■ 题目 1:
根据下面这篇SetFit入门文章回答：
(a) 小样本采样时，每个类别采样多少个样本？
(b) 文章用哪个数据集做情感分析？
(c) SetFit训练分为哪两个阶段？

HuggingFace SetFit项目快速入门：基于小样本的文本分类实战-优快云博客

HuggingFace SetFit项目快速入门：基于小样本的文本分类实战

notebooks Notebooks using the Hugging Face libraries 🤗 项目地址: https://gitcode.com/gh_mirrors/note/notebooks

前言

在自然语言处理领域，文本分类是一项基础且重要的任务。传统深度学习方法通常需要大量标注数据才能达到理想效果，而SetFit作为一种创新框架，能够在极少量标注数据的情况下实现出色的分类性能。本文将带您快速掌握SetFit的核心使用方法。

环境准备

首先需要安装SetFit基础包：

pip install setfit

如果您的设备配备NVIDIA显卡并支持CUDA，建议安装支持CUDA的PyTorch版本以加速训练和推理：

pip install torch --index-url https://download.pytorch.org/whl/cu118

SetFit核心概念

SetFit是一个高效的小样本文本分类框架，其核心优势在于：

仅需少量标注样本即可达到良好效果
训练速度快，推理延迟低
基于强大的Sentence Transformer模型

完整工作流程

1. 模型初始化

选择适合的Sentence Transformer模型作为基础。这里我们使用性能优异的BAAI/bge-small-en-v1.5模型：

from setfit import SetFitModel

model = SetFitModel.from_pretrained("BAAI/bge-small-en-v1.5")

2. 数据准备

加载数据集

我们使用SST-2情感分析数据集，包含电影评论的正负面评价：

from datasets import load_dataset

dataset = load_dataset("SetFit/sst2")

小样本采样

实际场景中标注数据往往很少，我们为每个类别仅采样8个样本：

from setfit import sample_dataset

train_dataset = sample_dataset(dataset["train"], label_column="label", num_samples=8)
test_dataset = dataset["test"]

设置标签映射

为模型配置可读的标签名称：

model.labels = ["negative", "positive"]

3. 训练配置

SetFit训练分为两个阶段：嵌入微调和分类头训练。相关参数可以分别设置：

from setfit import TrainingArguments

args = TrainingArguments(
    batch_size=32,
    num_epochs=10,
)

4. 训练与评估

初始化训练器并开始训练：

from setfit import Trainer

trainer = Trainer(
    model=model,
    args=args,
    train_dataset=train_dataset,
)
trainer.train()

评估模型性能：

metrics = trainer.evaluate(test_dataset)
print(metrics)  # 输出类似：{'accuracy': 0.851}

5. 模型保存与加载

保存到本地：

model.save_pretrained("setfit-bge-small-v1.5-sst2-8-shot")

或推送到模型中心：

model.push_to_hub("your-username/setfit-model")

加载模型：

# 从模型中心加载
model = SetFitModel.from_pretrained("your-username/setfit-model")
# 或从本地加载
model = SetFitModel.from_pretrained("local-path")

6. 推理应用

使用训练好的模型进行预测：

preds = model.predict([
    "The movie was absolutely fantastic!",
    "I found the plot quite boring.",
    "An average film with some good moments."
])
print(preds)  # 输出类似：["positive", "negative", "positive"]

■ 记录列表:

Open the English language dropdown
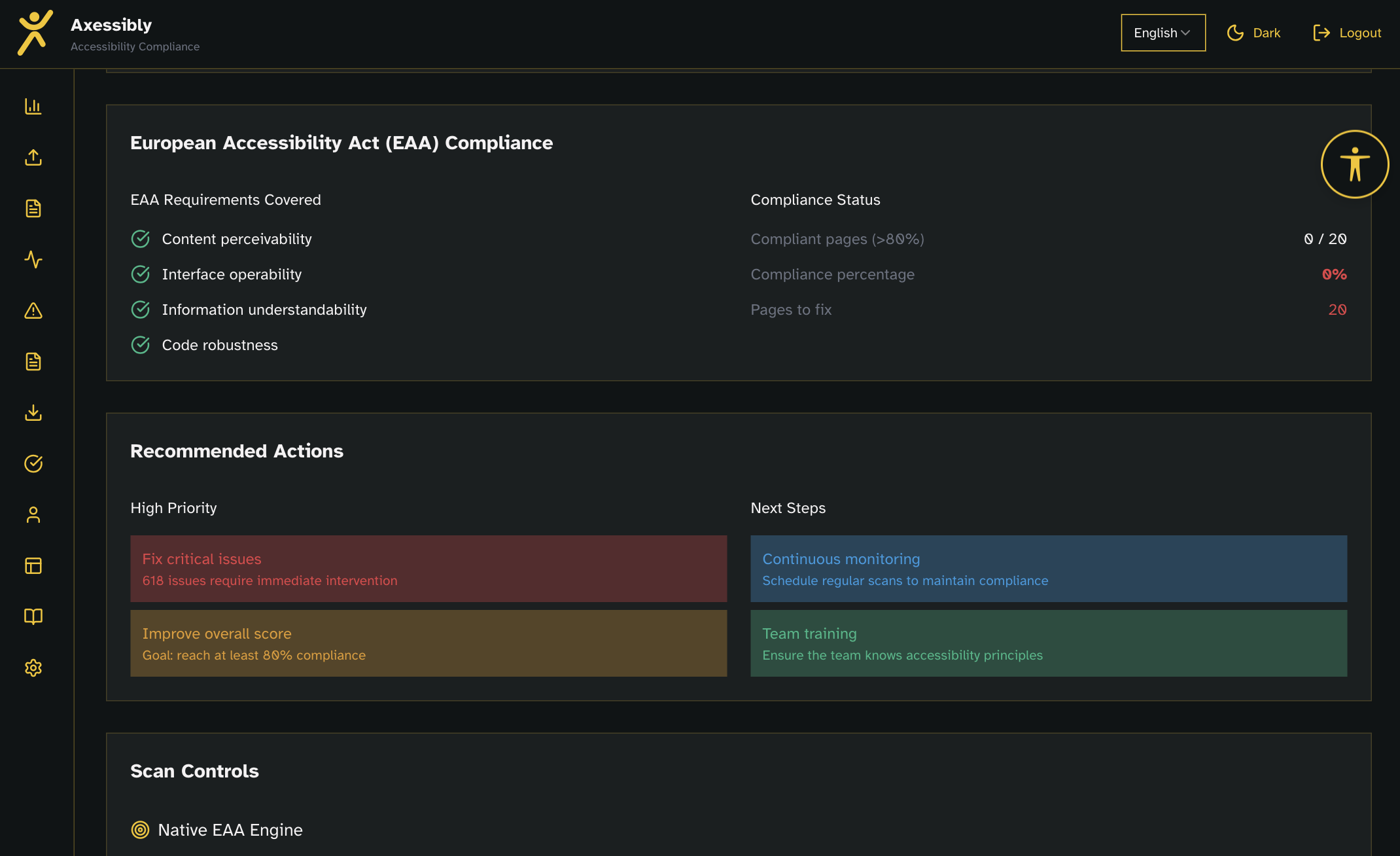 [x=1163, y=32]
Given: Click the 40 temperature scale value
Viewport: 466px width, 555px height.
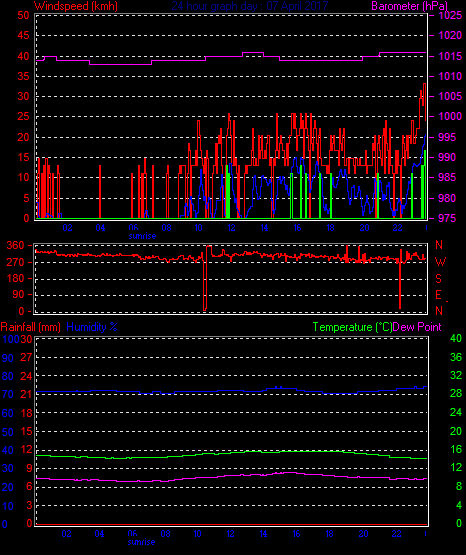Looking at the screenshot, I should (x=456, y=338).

■ 题目 2:
把上面的记录整理成两列CSV，列名为"指令"和"回应"，每条记录一行，文字和答案各占一个加引号的字段，换行改为空格。图片不要放进答案。

■ 完整解答 1:
(a) 8个。
(b) SST-2情感分析数据集（"SetFit/sst2"）。
(c) 嵌入微调和分类头训练。

■ 完整解答 2:
指令,回应
"Open the English language dropdown","[x=1163, y=32]"
"Given: Click the 40 temperature scale value Viewport: 466px width, 555px height.","Looking at the screenshot, I should (x=456, y=338)."